All Cohen’s kappa (k) values for reliability are reported in the individual tasks’ method sections ahead. According to the characterisation of different k values ranges by Landis and Koch (1977), k > 0.75 may represent excellent, 0.40 < k < 0.75 may represent fair to good and k < 0.40 may represent poor agreement beyond chance.
2.4.1.3 Questionnaires at 5, 13, 18 and 24 months
Questionnaires were collected for each of the three testing sessions carried out at the University. For the 5 months session, the caregiver was given a printed version of the questionnaires and was asked to complete them in the laboratory, after the testing was finished. Since the duration of the session was greater at 13 and 18 months, an online version of the questionnaires was set up to a hosting website (SurveyMonkey at first and later on Qualtrics).

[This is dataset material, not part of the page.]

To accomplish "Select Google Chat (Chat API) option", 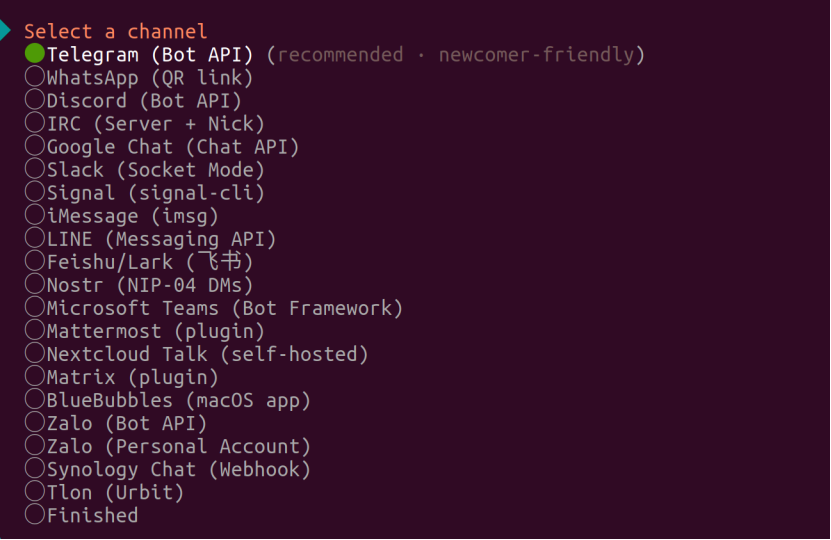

Caregivers were sent a link one week before the university appointment, so that they could more comfortably complete them at their convenience. In case caregivers were not able to complete the questionnaires on the day at 5 months, or online at the other visits, they were provided a freepost envelope with the printed questionnaires, so that they could easily return them after the testing session. The same online method was used to collect questionnaires at 24 months, age at which no testing appointment was due.
2.4.1.4 Testing sessions at participants’ homes
At 18 months, a second testing session was scheduled after the one in the university laboratory, usually the subsequent week, in order to administer the Bayley Cognitive Scale (Bayley, 2006). To avoid asking the families to travel twice to the university, this session took place at the participants’ homes. One of three research assistants, or the main experimenter, administered the task usually in the front room of the house, or any room the caregiver considered big enough. A foldable table and chair, plus two toddler size stools, were brought to every home to guarantee that the task was carried out in a comparable environment. A compact camcorder with a wide-angle lens (Veho VCC-005-MUVI-HD7 Muvi HD Mini Camcorder) was used to record the sessions. A set of toys, books and props are supplied with the test.
Scoring and reliability
Scoring is done during the testing, marking a 1 (pass) or a 0 (fail) for each task based on the child’s performance. For the administration to be discontinued, the child needs to fail 5 tasks in a row. The total number of passed tasks constitutes the raw score of the scale. A portion of the test (20% per research assistant) has been secondary marked by the main experimenter and showed a very high correspondence.